*** Data supplied ***

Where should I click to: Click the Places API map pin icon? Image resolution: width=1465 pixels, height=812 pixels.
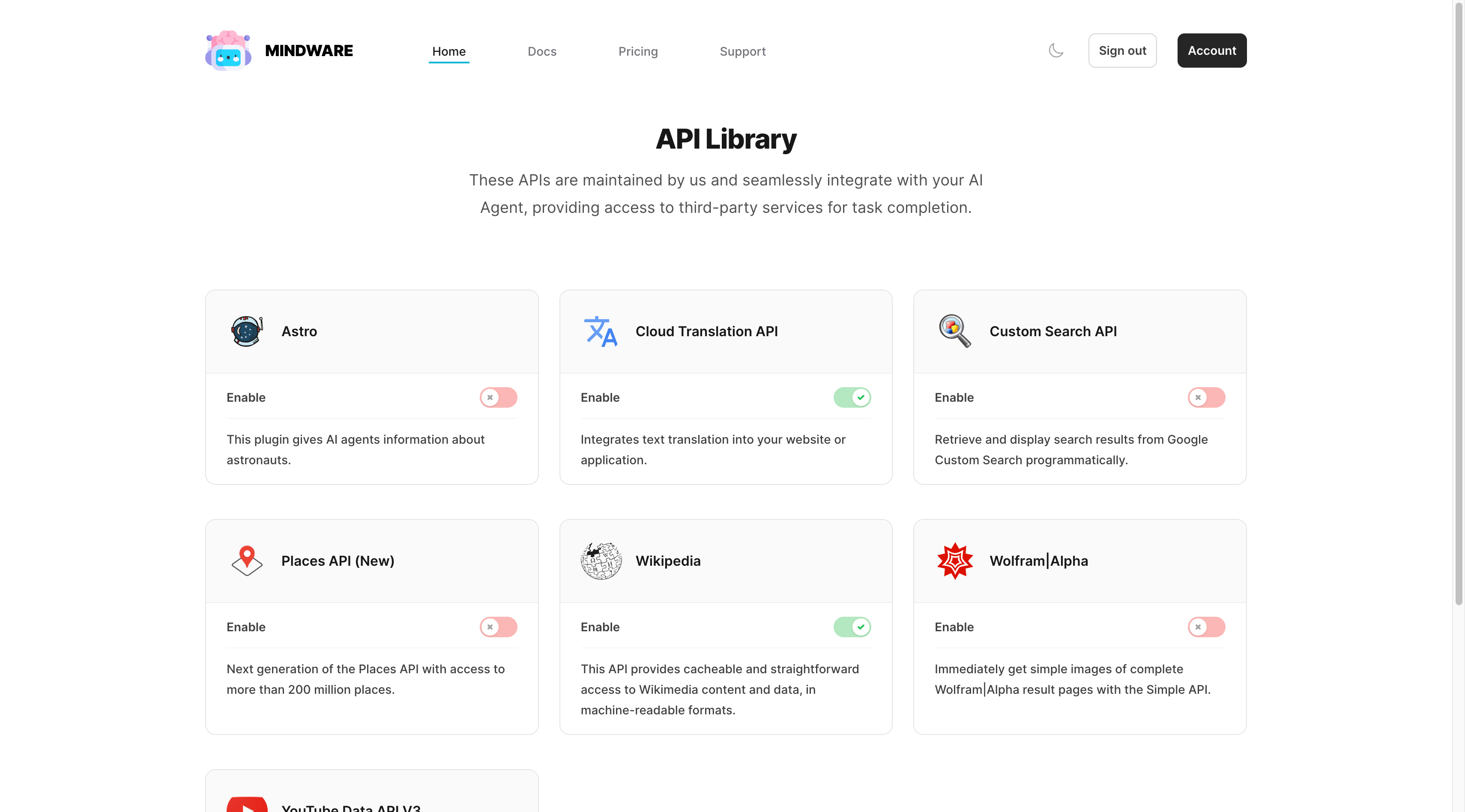(247, 561)

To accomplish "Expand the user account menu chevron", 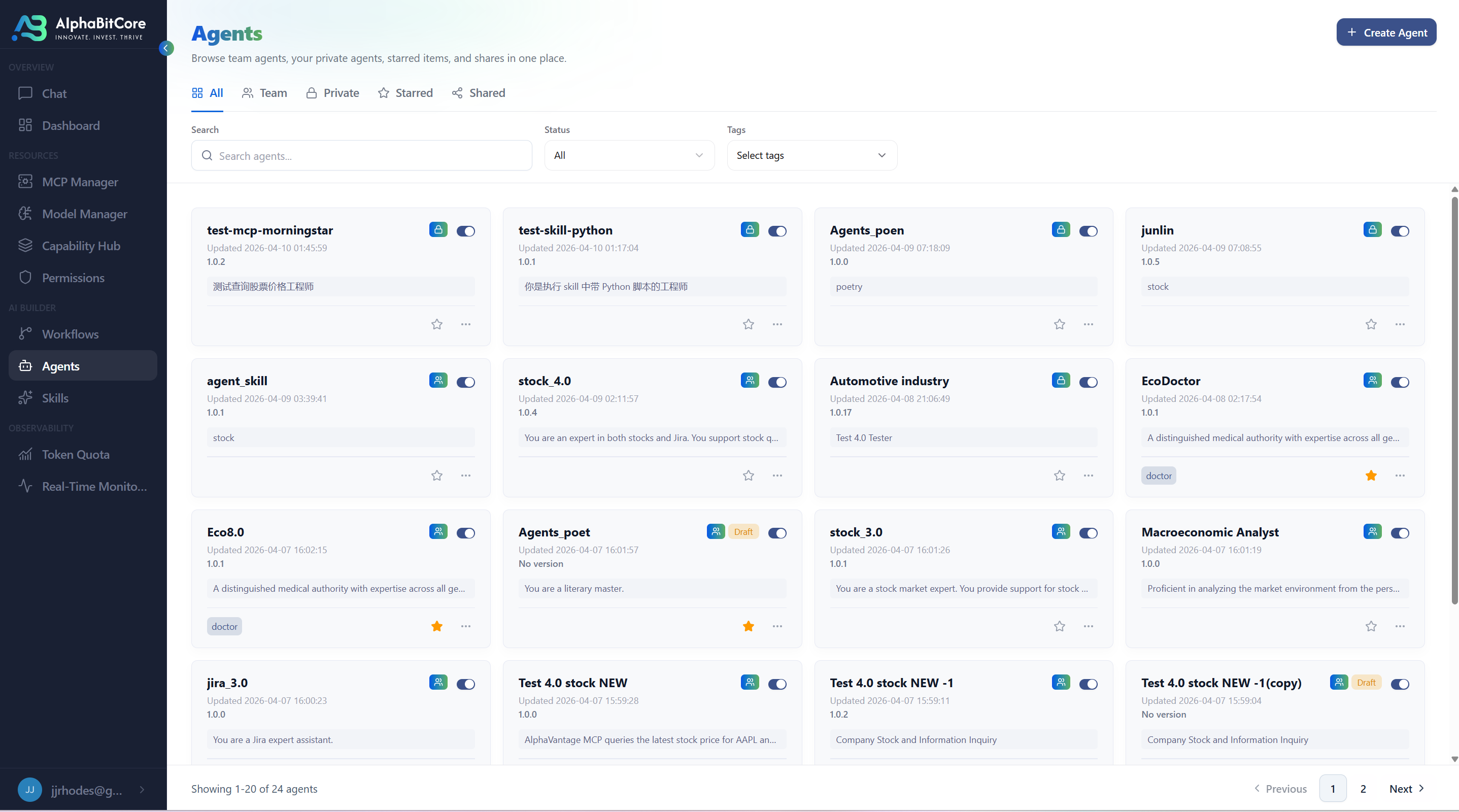I will [142, 789].
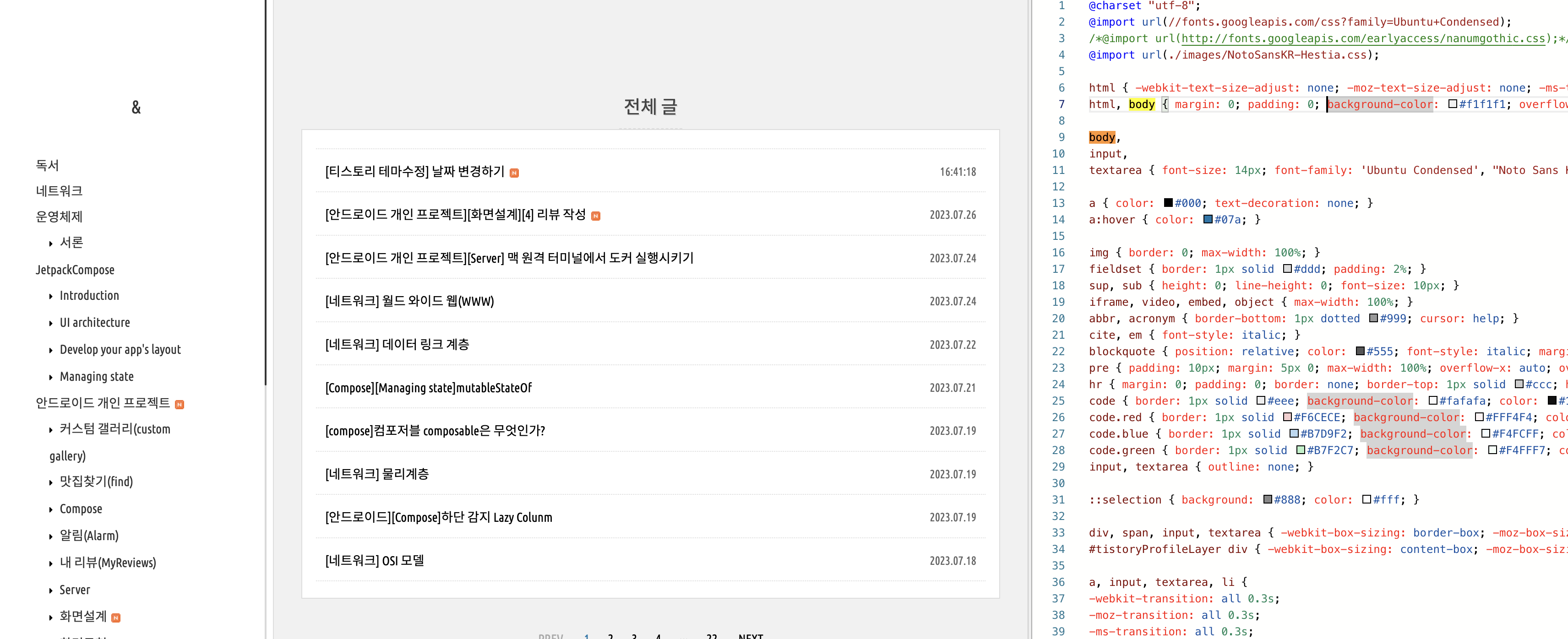Click the arrow bullet before Managing state
This screenshot has height=639, width=1568.
click(x=50, y=377)
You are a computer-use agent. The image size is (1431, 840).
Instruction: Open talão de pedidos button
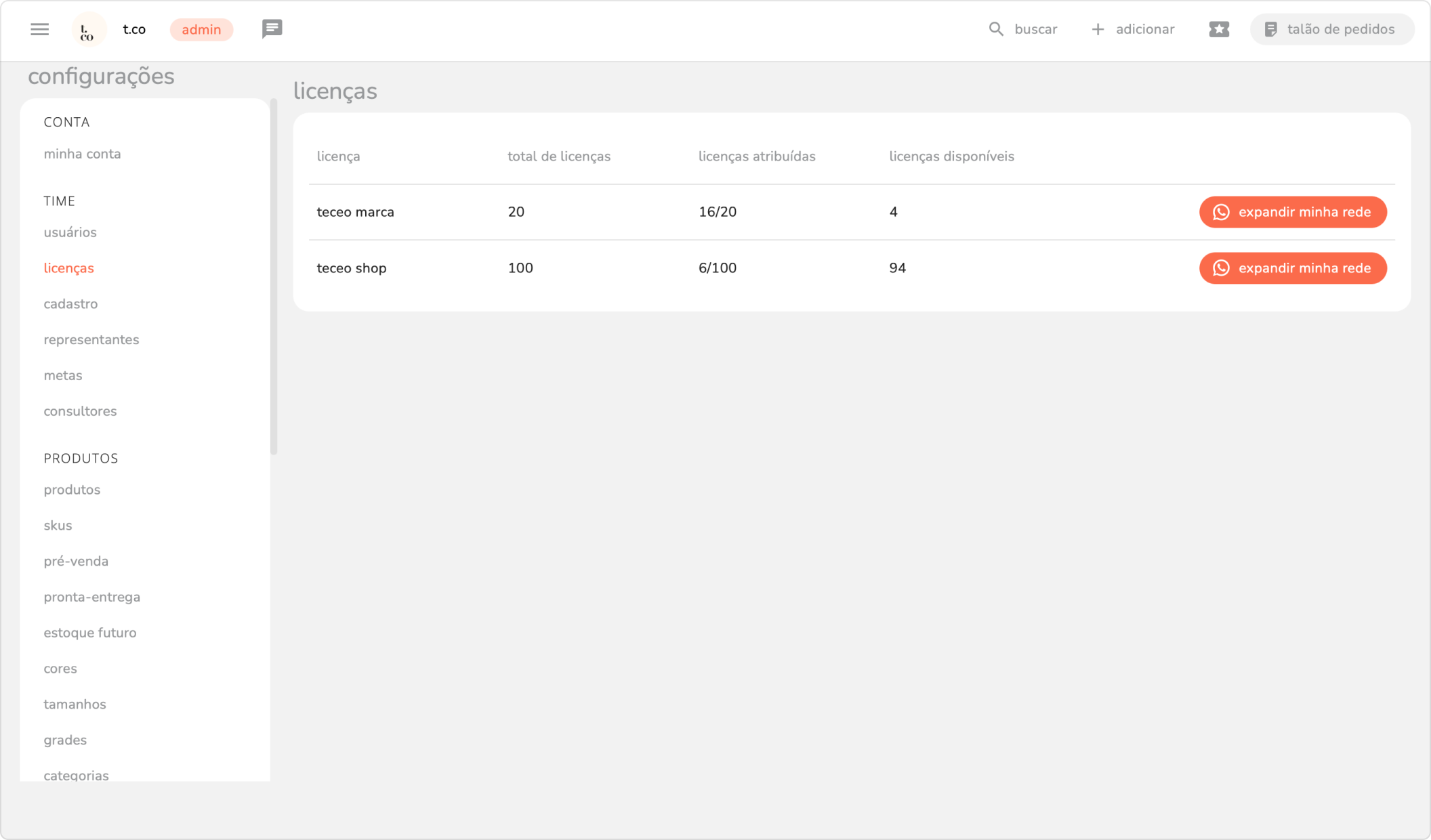1331,29
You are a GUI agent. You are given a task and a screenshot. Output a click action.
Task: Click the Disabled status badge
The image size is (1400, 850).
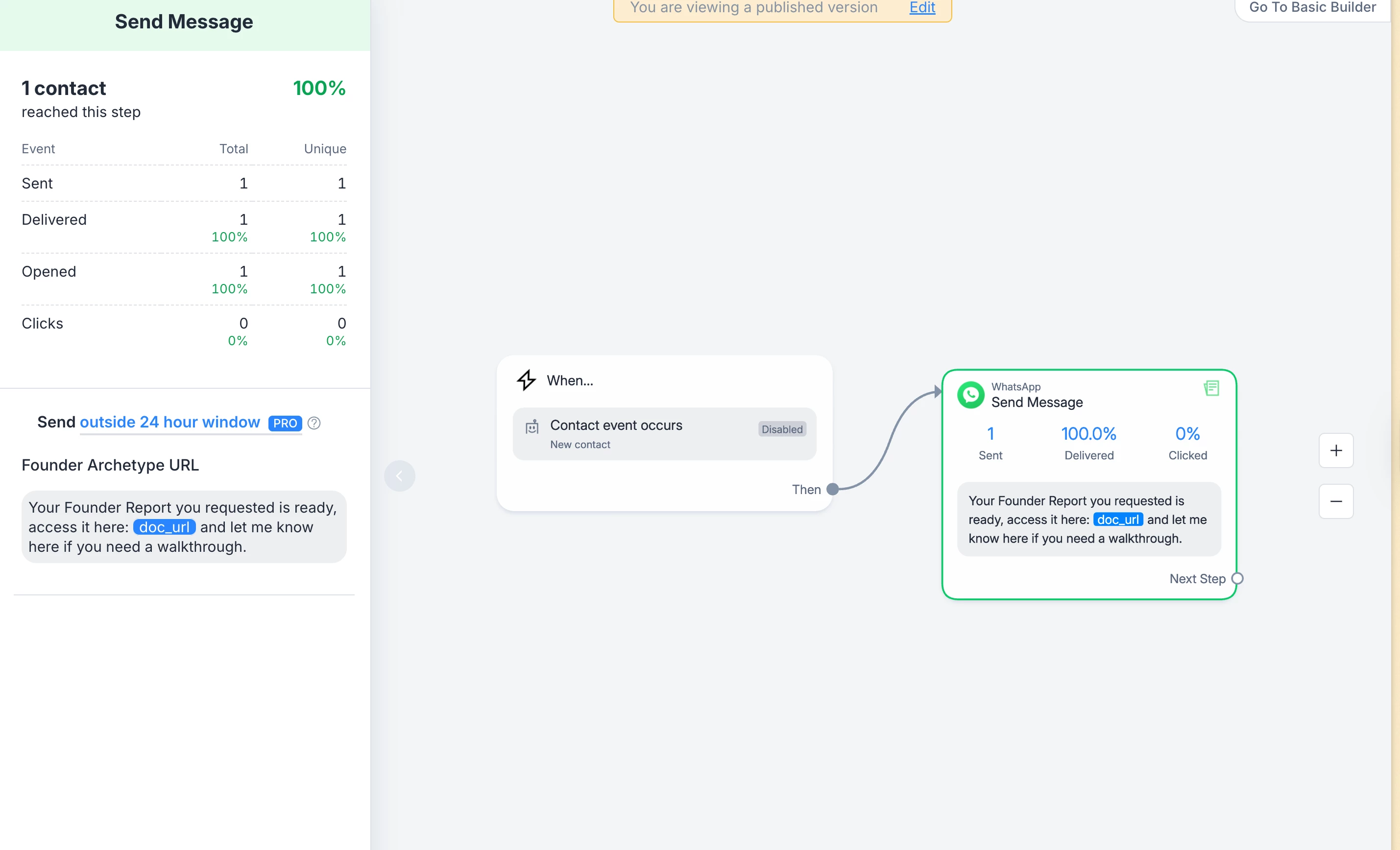point(781,429)
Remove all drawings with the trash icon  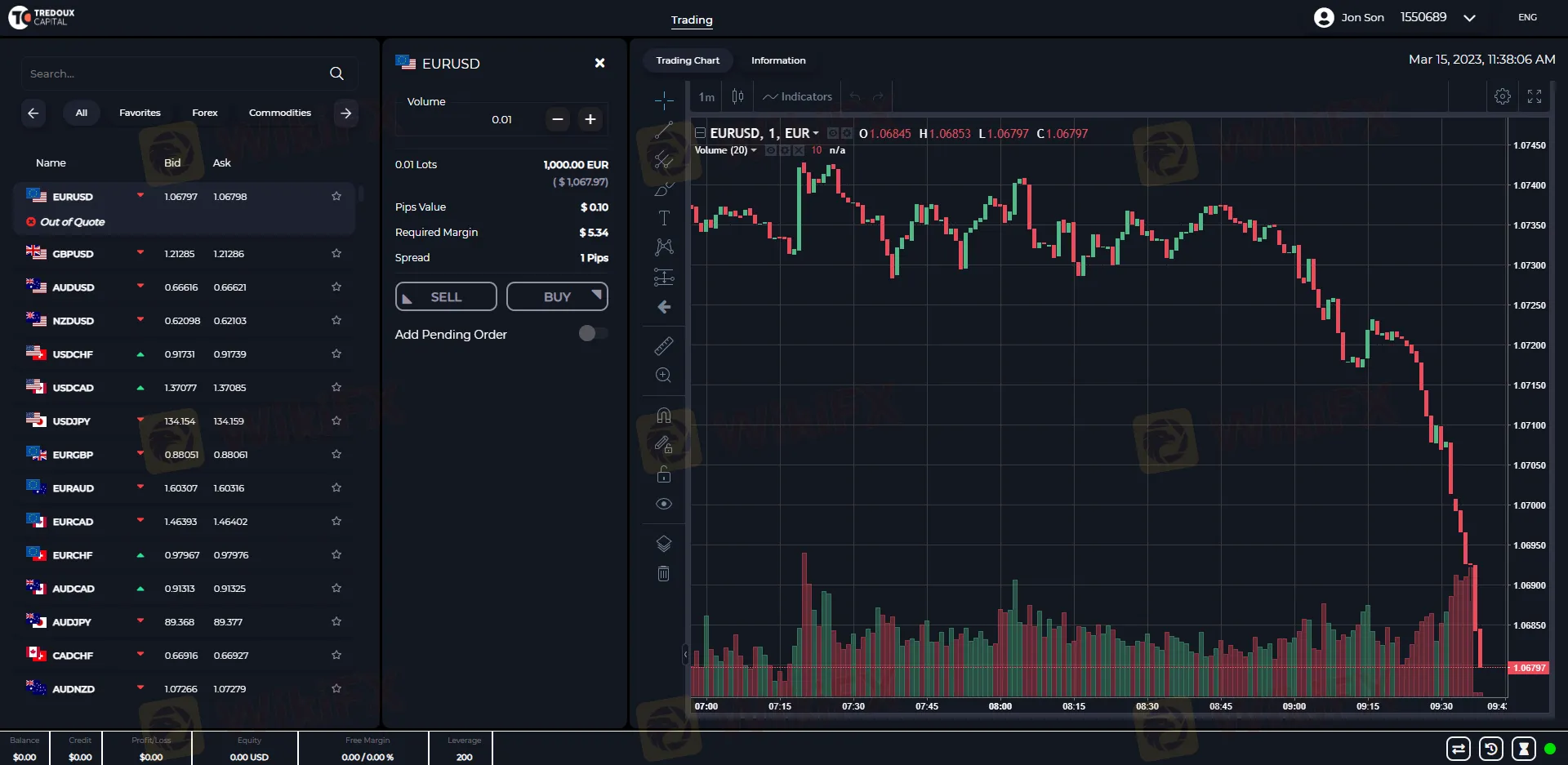(664, 574)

*** End of Data supplied ***

**Prompt:** Return, from the data, each line that has the word "agent" in it.

**Problem solution:**
You are a computer-use agent. The image size is (1431, 840).
You are a GUI agent. You are given a task and a screenshot. Output a click action.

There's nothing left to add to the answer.